La délégation française "est sur place pour parler de l'avenir de l'alliance entre Renault et Nissan, et c'est normal dans le contexte que nous connaissons", a indiqué le porte-parole du gouvernement, Benjamin Griveaux, à l'issue du Conseil des ministres.
"On travaille le dossier en tenant compte du calendrier judiciaire. Il ne faut pas que ça nuise à la défense" de Carlos Ghosn, toujours incarcéré au Japon, avait au préalable assuré à l'AFP le cabinet du ministre de l’Économie Bruno Le Maire.

"Ce déplacement était prévu depuis plusieurs jours et, ce faisant, l'État assume totalement son rôle d'actionnaire de référence de Renault", a poursuivi M. Griveaux. "L'objectif est simple, c'est la stabilité de l'alliance, stabilité dont dépendent la préservation de milliers d'emplois en France. Le ministre de l'Économie et des Finances est évidemment en contact quotidien avec la direction provisoire de Renault".

Participent notamment à ce voyage Martin Vial, directeur général de l'Agence des participations de l'État (APE), et Emmanuel Moulin, directeur de cabinet du ministre de l'Économie et des Finances, selon Le Figaro. Le patron de Nissan, Hiroto Saikawa, doit les rencontrer mercredi ou jeudi, a précisé à l'AFP une source proche du constructeur japonais.

L'État est le premier actionnaire de Renault, avec 15,01% du capital. Nissan en détient 15%, mais sans droits de vote en assemblée générale. Renault contrôle pour sa part 43% de Nissan, qu'il a sauvé de la faillite il y a près de 20 ans.
Carlos Ghosn, mis en examen notamment pour abus de confiance, a vu sa demande de libération sous caution de nouveau rejetée mardi et pourrait rester des mois en prison, ce qui rendrait difficile son maintien à la tête de Renault dont il est toujours PDG.

Jusqu'à son arrestation, M. Ghosn cumulait cette fonction avec celles de PDG de l'Alliance Renault-Nissan-Mitsubishi et de président des conseils d'administration de Nissan et de Mitsubishi Motors. Il a depuis été déchu de ses fonctions chez les deux partenaires, et Nissan doit nommer un remplaçant dans les mois à venir.

Nissan possède par ailleurs 34% de Mitsubishi Motors, dernier venu dans l'alliance née en 1999. Ce dernier a prévu de tenir vendredi un conseil d'administration pour faire un point sur l'enquête interne visant M. Ghosn. 
Parmi les dernières accusations de Nissan, le PDG de l'Alliance aurait reçu une rémunération de plus de 7 millions d'euros en 2018 de la part d'une filiale néerlandaise détenue à égalité par Nissan et Mitsubishi (NMBV), sans approbation des patrons de Nissan (M. Saikawa) et Mitsubishi (Osamu Masuko), a détaillé une source proche du dossier. Sur ce volet de l'affaire, Nissan envisage de déposer plainte contre son ancien sauveur afin d'obtenir réparation pour le préjudice subi.

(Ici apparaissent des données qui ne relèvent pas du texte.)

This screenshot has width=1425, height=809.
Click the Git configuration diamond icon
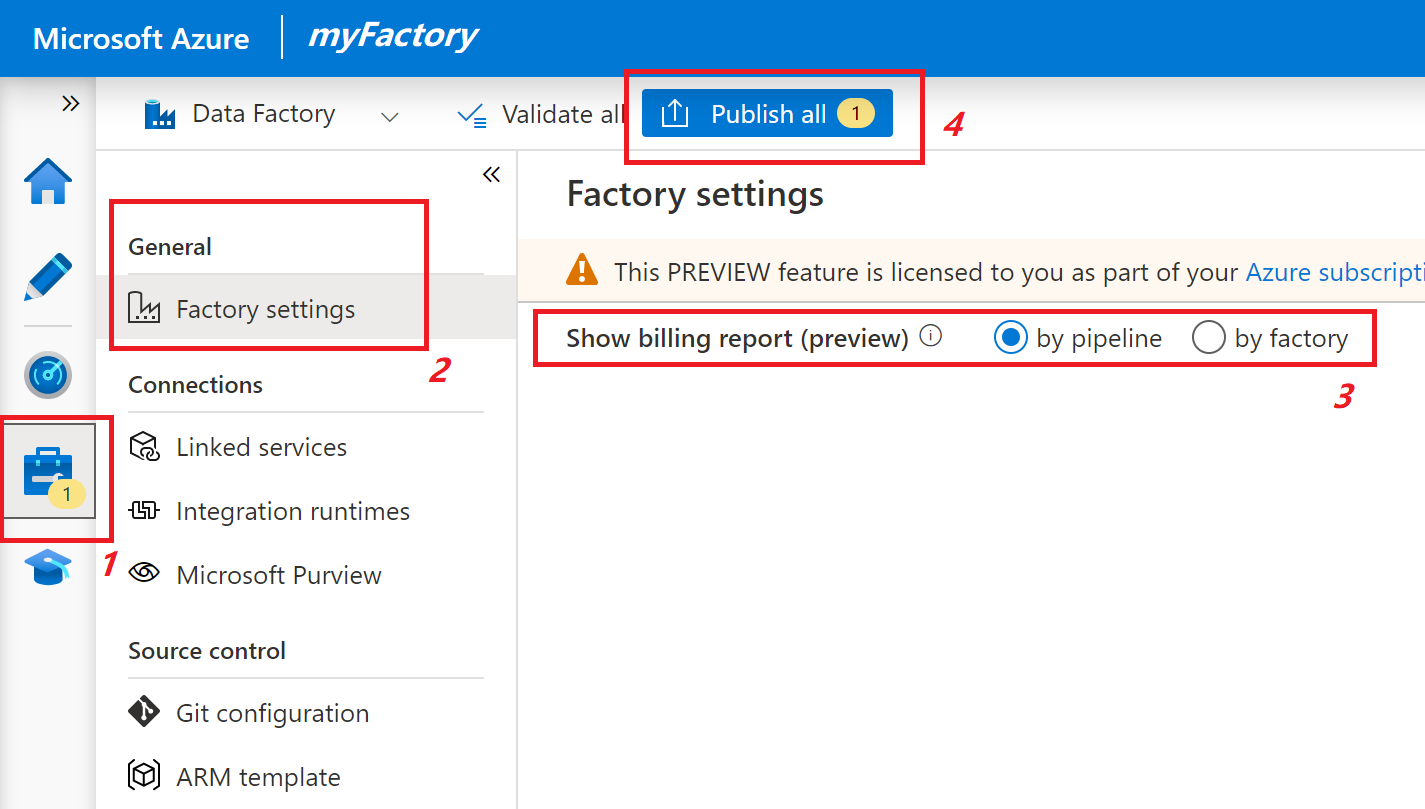[145, 713]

En France, la mise en place d'une nouvelle gouvernance chez Renault devrait être discutée lors d'une réunion du conseil d'administration du constructeur prévue dimanche, assure par ailleurs Le Figaro. Contacté par l'AFP, Renault n'a pas confirmé cette dernière information. Des sources syndicales au sein de l'entreprise soulignent que les convocations sont habituellement envoyées au dernier moment pour éviter les fuites. Les mêmes sources indiquent également qu'un Comité central d'entreprise est prévu lundi matin et que Thierry Bolloré, qui assure l'intérim de M. Ghosn, y est attendu.

Nommé numéro deux il y a un an, M. Bolloré fait figure de dauphin officieux pour succéder à M. Ghosn à la direction générale du constructeur français.

Alors que la presse française s'est fait l'écho d'une gouvernance scindée avec la nomination d'un président non exécutif, le nom de Jean-Dominique Senard, président sortant de Michelin, revient régulièrement pour ce poste.

Une source proche du dossier a indiqué mardi soir à l'AFP que "la situation devrait vite bouger". "Le nom de Jean-Dominique Senard est cité par la direction", a ajouté cette source.